Overburdened by education loan is a common narrative associated with almost every other student in the US, but what seems tough, is about to get tougher. As per the new plan unveiled by the US Education Department, students who are cheated by their colleges will receive full loan forgiveness, only if they end up earning far less than their peers.
The policy is an exact opposite to Obama era’s policy, which scrapped the entire amount in case of fraud. Also, this not the first, but second time that the reform has been pushed to provide only a partial loan.
The last attempt made in 2018 was blocked by a federal court after it concluded that the Education Department violated privacy laws to gather income information.
Meanwhile, Education Secretary Betsy DeVos said, policy is a fair resolution in comparison to the last “mess” inherited from the previous administration.
“We cannot tolerate fraud in higher education, nor can we tolerate furiously giving away taxpayer money to those who have submitted a false claim or aren’t eligible for relief,” DeVos said in a statement.
The policy works on the idea to determine how much of the federal debt should be taken off from the shoulders of children, rather than completely erasing under the Borrower Defense program.
The Obama administration expanded the policy in 2016 to eliminate the loans of thousands of students exploited by Corinthian Colleges chain, which shut down following findings that it had lied to students about job placement rates.
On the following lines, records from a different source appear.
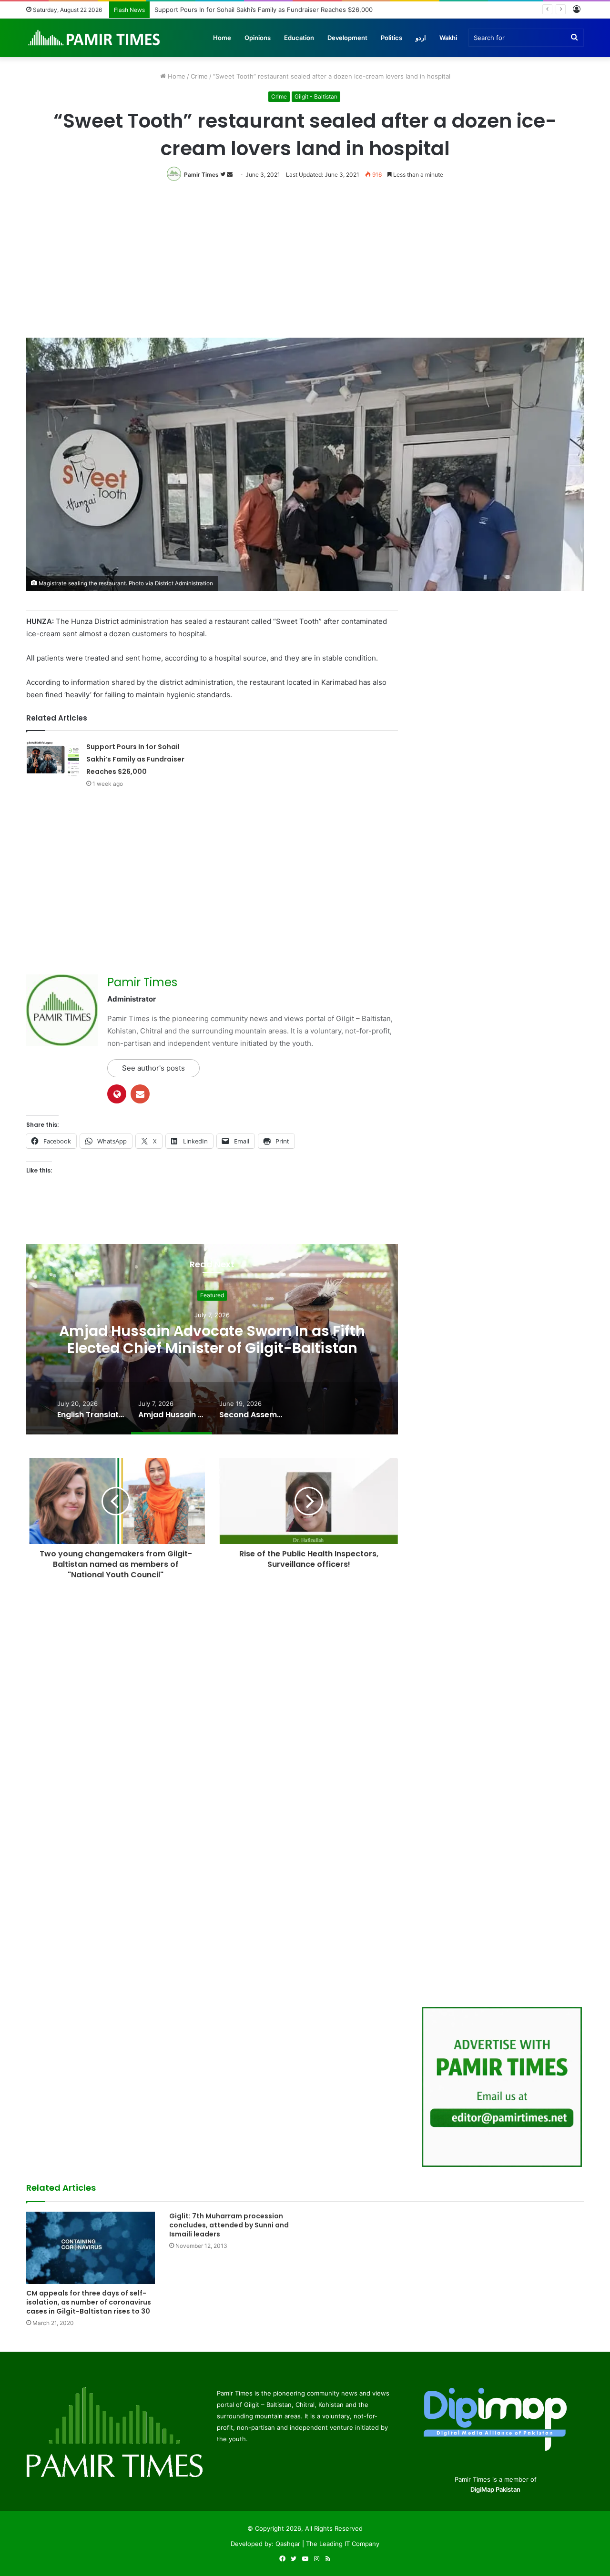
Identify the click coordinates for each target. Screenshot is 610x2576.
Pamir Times (201, 174)
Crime (199, 76)
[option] (212, 1339)
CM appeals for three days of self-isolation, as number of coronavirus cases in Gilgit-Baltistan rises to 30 (88, 2302)
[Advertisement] (305, 266)
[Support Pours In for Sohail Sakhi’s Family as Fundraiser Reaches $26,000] (53, 758)
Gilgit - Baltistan (316, 96)
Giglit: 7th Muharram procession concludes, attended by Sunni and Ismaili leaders (229, 2225)
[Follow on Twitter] (223, 174)
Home (222, 37)
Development (347, 37)
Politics (391, 37)
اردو (421, 37)
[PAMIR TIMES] (94, 37)
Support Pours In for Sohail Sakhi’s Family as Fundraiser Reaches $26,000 (135, 759)
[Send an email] (230, 174)
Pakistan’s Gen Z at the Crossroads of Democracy (227, 9)
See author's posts (153, 1067)
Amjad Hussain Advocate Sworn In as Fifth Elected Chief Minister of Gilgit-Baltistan (212, 1339)
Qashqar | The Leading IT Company (327, 2543)
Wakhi (448, 37)
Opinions (257, 37)
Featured (212, 1295)
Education (299, 37)
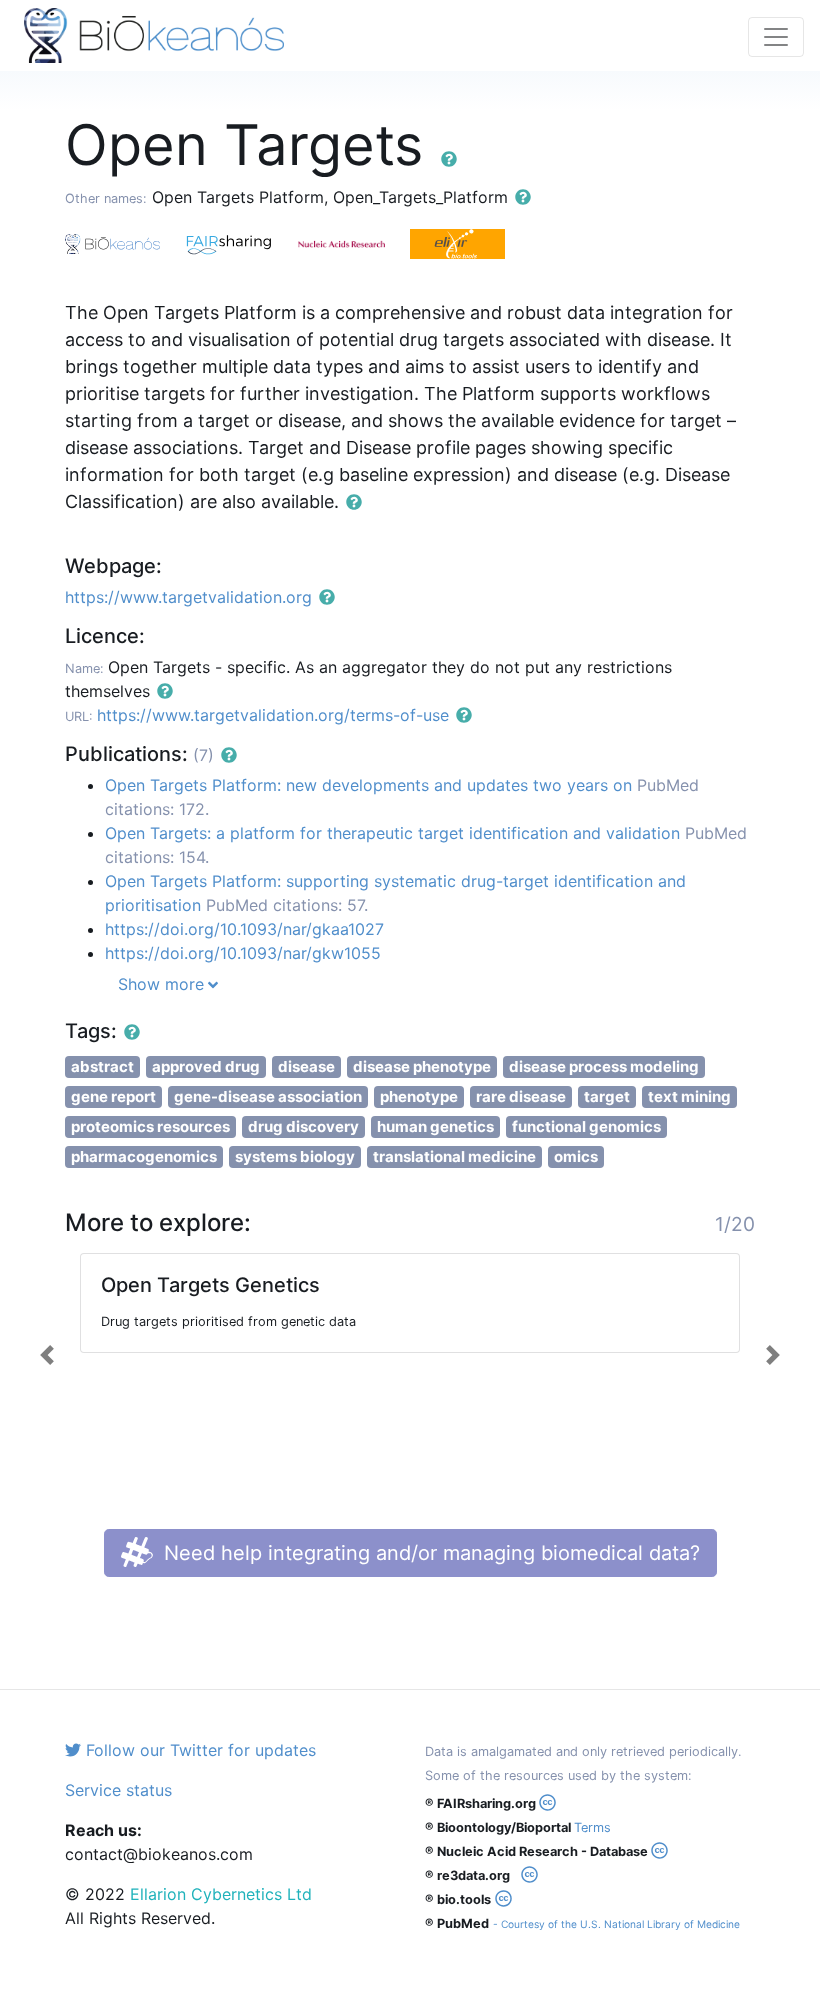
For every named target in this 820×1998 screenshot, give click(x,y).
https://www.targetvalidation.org (188, 597)
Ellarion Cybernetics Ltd (221, 1894)
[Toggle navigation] (776, 37)
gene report (113, 1096)
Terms (592, 1827)
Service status (118, 1790)
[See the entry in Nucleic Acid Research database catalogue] (352, 242)
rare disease (521, 1096)
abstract (102, 1066)
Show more (161, 984)
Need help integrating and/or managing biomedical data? (429, 1553)
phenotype (419, 1096)
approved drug (206, 1066)
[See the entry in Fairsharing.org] (237, 242)
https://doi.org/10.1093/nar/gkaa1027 (244, 929)
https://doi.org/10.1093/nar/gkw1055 (243, 953)
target (607, 1096)
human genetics (435, 1126)
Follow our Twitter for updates (198, 1750)
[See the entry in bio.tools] (465, 242)
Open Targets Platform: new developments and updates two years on (368, 785)
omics (576, 1156)
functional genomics (586, 1126)
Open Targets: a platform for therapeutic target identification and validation (392, 833)
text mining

“We want to make sure we really serve the borrowers who truly have been the victim of misrepresentation and harmed by it,” Diane Auer Jones said. “We wanted to protect the taxpayers. There are people who believe we should forgive 100% but where does that end?” Jones added.
The filter applied will thus, help identify who is really in need depending on the earnings. The percentage fixed under the program is 25, 50, 75 and 100 per cent.
The policy, however, has also been subject to criticism from many who feel defrauded students should be completely compensated. “This partial denial scheme will force thousands of families to pay fraudulent debts that never should have existed in the first place. It shows that the Department of Education will stop at nothing to try to extract payments on invalid debts and deny students their rights under law,” said Eileen Connor, the group’s legal director.
Amidst the ongoing battle over the loan forgiveness, the ones suffering the most are those seeking relief. As per the stats, more than 200,000 claims are still pending.
Meanwhile, the Education Department and Betsy DeVos have said former Corinthian Colleges students that had their claims approved by the Obama administration will get full loan forgiveness. While other Corinthian students will get at least 10 per cent.